Ce scandale pourrait entraîner des changements significatifs dans l'approche des entreprises de conseil concernant l'intégration de l'intelligence artificielle dans leurs travaux. La nécessité d'une supervision humaine rigoureuse et d'une validation des informations générées par l'IA pourrait devenir une norme incontournable. Les entreprises devront également communiquer de manière transparente sur leur utilisation de ces technologies afin de restaurer la confiance de leurs clients et du grand public.
En outre, cette affaire soulève des questions sur la responsabilité éthique des entreprises qui utilisent des systèmes d'IA. Quel niveau de diligence doit être appliqué pour garantir l'exactitude des informations ? Les clients doivent-ils être informés des méthodes utilisées pour produire des rapports critiques ? Les réponses à ces questions seront cruciales pour l'avenir des entreprises de conseil et leur capacité à naviguer dans un paysage technologique en constante évolution.
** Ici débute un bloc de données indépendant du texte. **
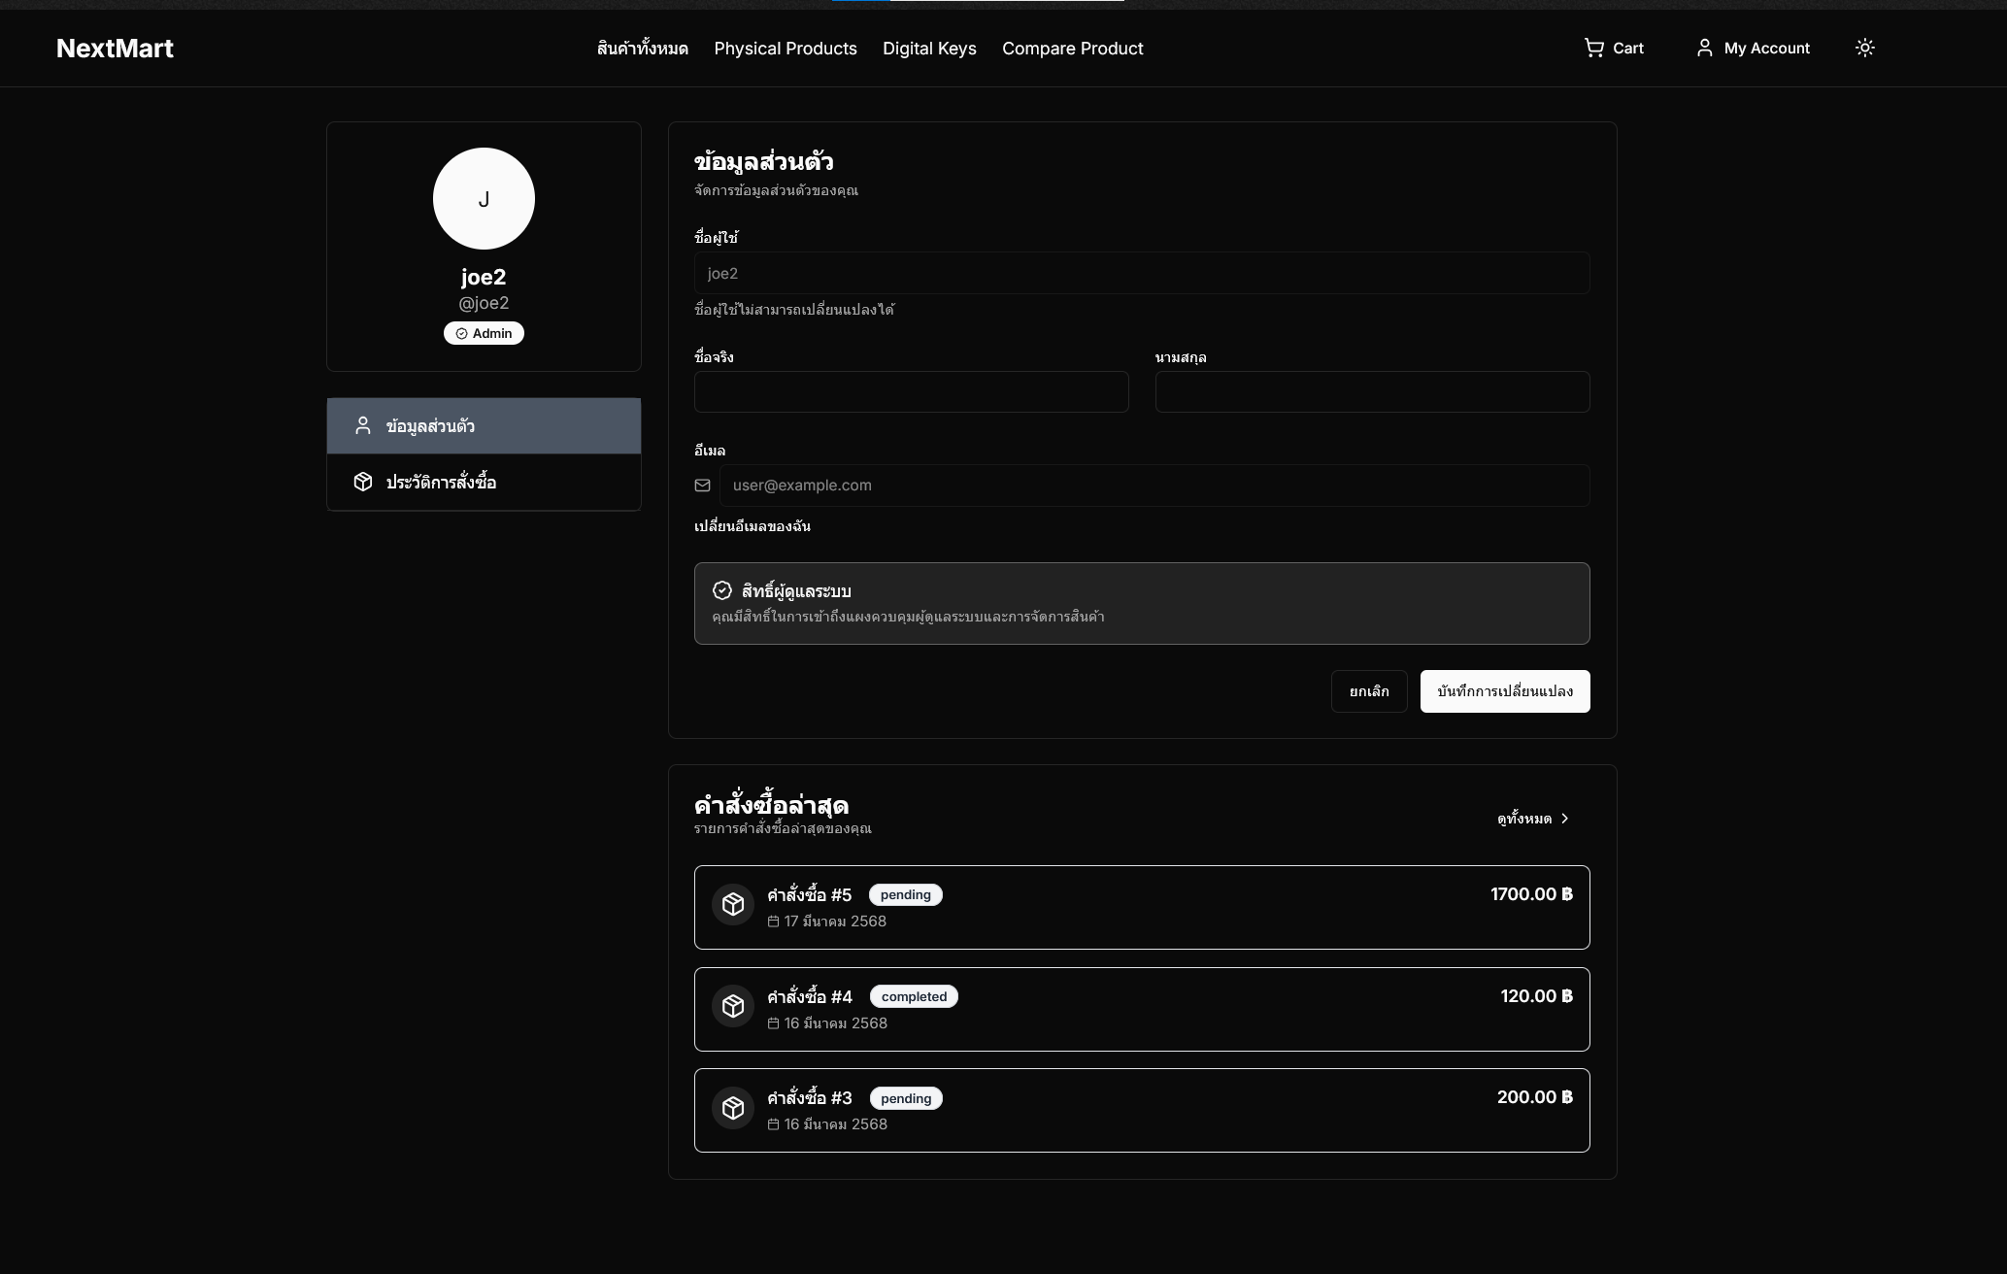Click the นามสกุล input field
En conclusion, le fiasco entourant le rapport de Deloitte est un avertissement pour toutes les entreprises qui envisagent d'utiliser l'intelligence artificielle dans leurs pratiques. Bien que ces technologies offrent de nombreuses opportunités pour améliorer l'efficacité et l'analyse, elles comportent également des risques non négligeables qui doivent être gérés avec soin. La transparence, la responsabilité et la diligence humaine demeurent essentielles pour garantir que les entreprises puissent continuer à fournir des services de haute qualité, tout en préservant la confiance des clients et la crédibilité de leur réputation.